Rasulullah shallallahu
‘alaihi wasallam bersabda:
“Siapa
yang mempelajari sebagian ramalan bintang, maka dia sama dengan mempelajari
sebagian ilmu sihir. Bertambahnya (syirik) sesuai dengan sejauh mana larutnya
dalam ilmu tersebut.”
“Yang
aku takuti hanyalah membenarkan bintang-bintang, mendustakan taqdir, dan
munculnya imam-imam yang zhalim/aniaya.”
Kepada kaum yang menulis
sumber-sumber kebathilan dan merenungkan masalah bintang, Ibnu Abbas radhiyallahu
‘anhu mengatakan, “Aku tidak melihat bahwa perbuatan seperti itu ada
manfaatnya disisi Allah, kecuali hanyalah sia-sia belaka.”
Qatadah rahimahullah pun
berkata, “Allah menciptakan bintang-bintang itu untuk tiga keperluan, yaitu
hiasan bagi langit, pelempar syaithan, dan sebagai petunjuk bagi para pelaut
dan astronom, maka siapa yang menta’wilkan bintang dalam hal yang diluar tadi,
dia telah bernasib malang dan menyandarkan nasibnya serta membebani diri dengan
sesuatu yang tak ada dasar ilmu baginya.”
180.Tanya:
Bagaimana hukum meminta hujan kepada
bintang?
Jawab:
Allah subhanahu wata’ala
berfirman:
“Kamu
mengganti rezki (yang Allah berikan) dengan mendustakan Allah.”(Al Waaqi’ah: 82).
Rasulullah shallallahu
‘alaihi wasallam sendiri bersabda:
“Ada
empat perkara dikalangan ummatku yang termasuk sifat-sifat jahiliyyah yang
tidak mereka tinggalkan, yaitu menyombongkan kedudukan, mencela keturunan,
memohon hujan kepada guntur dan petir, dan meratapi (orang yang mati). Dalam
perkara ini, jika belum bertaubat sebelum matinya, maka besok pada hari kiamat
dia akan dibangkitkan dengan memakai pakaian dari aspal dan memakai baju yang
berupa kudis.”(HR. Muslim, dengan sanad Abi
Malik Al Asy’ari).
Rasulullah shallallahu
‘alaihi wasallam pun bersabda bahwa Allah subhanahu wata’ala berfirman:
“Hamba-hambaKu
bisa menjadi beriman terhadapKu dan bisa pula kafir terhadapKu.
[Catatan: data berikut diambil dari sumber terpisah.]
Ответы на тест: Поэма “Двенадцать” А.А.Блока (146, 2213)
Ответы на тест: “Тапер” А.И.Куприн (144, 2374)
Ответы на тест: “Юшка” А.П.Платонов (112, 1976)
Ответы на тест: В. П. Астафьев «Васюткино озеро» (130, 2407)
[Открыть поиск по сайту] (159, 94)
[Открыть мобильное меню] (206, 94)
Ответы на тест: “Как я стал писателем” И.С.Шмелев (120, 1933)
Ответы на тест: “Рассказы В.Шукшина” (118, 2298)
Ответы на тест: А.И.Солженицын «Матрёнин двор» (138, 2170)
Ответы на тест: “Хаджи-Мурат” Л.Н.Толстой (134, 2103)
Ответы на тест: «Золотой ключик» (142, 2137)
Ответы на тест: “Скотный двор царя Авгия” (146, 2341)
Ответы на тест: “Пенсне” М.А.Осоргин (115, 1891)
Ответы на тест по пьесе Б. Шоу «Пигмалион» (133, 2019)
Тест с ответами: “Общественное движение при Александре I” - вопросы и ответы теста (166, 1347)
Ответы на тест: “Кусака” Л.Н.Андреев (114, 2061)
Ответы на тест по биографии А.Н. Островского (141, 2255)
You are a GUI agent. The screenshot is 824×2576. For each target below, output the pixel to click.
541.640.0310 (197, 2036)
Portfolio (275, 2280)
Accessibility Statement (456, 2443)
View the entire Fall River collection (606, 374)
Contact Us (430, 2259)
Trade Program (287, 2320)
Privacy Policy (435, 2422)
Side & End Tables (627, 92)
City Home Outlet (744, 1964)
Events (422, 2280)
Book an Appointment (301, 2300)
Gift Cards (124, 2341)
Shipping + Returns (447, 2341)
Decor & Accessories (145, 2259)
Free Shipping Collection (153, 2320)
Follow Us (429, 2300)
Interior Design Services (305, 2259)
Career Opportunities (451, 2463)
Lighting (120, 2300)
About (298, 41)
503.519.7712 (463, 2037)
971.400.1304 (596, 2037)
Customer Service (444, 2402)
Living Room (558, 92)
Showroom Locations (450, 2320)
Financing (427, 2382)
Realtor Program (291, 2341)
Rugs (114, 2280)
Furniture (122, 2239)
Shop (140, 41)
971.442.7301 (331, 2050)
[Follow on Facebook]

Maka adapun
orang yang berkata bahwa hujan yang turun pada kami ini sebagai anugerah Allah,
maka ia beriman kepadaKi dan kafir terhadap bintang-bintang. Dan adapun orang
yang berkata bahwa hujan yang turun kepada kami ini karena (kedudukan atau
adanya gugusan) bintang tertentu, maka ia telah kafir terhadapKu dan berfirman
kepada bintang-bintang.”
181.Tanya:
Apa hukumnya mempercayai suara
burung sebagai bentuk kesialan (tathayyur)?
Jawab:
Allah subhanahu wata’ala
berfirman:
“...
Ketahuilah, Sesungguhnya kesialan mereka itu adalah ketetapan dari Allah, akan
tetapi kebanyakan mereka tidak mengetahui.” (Al A’raaf: 131).
Rasulullah shallallahu
‘alaihi wasallam bersabda:
“Tak ada
penularan (penyakit), tak ada penentu alamat baik dan buruk, tak ada burung
hantu pembawa kesialan, dan tiada burung elang (pembawa kesialan).”(HR. Muslim).
“Percaya
pada suara burung (sebagai penentu kesialan) itu syirik, percaya pada suara
burung (sebagai penentu kesialan) itu syirik.”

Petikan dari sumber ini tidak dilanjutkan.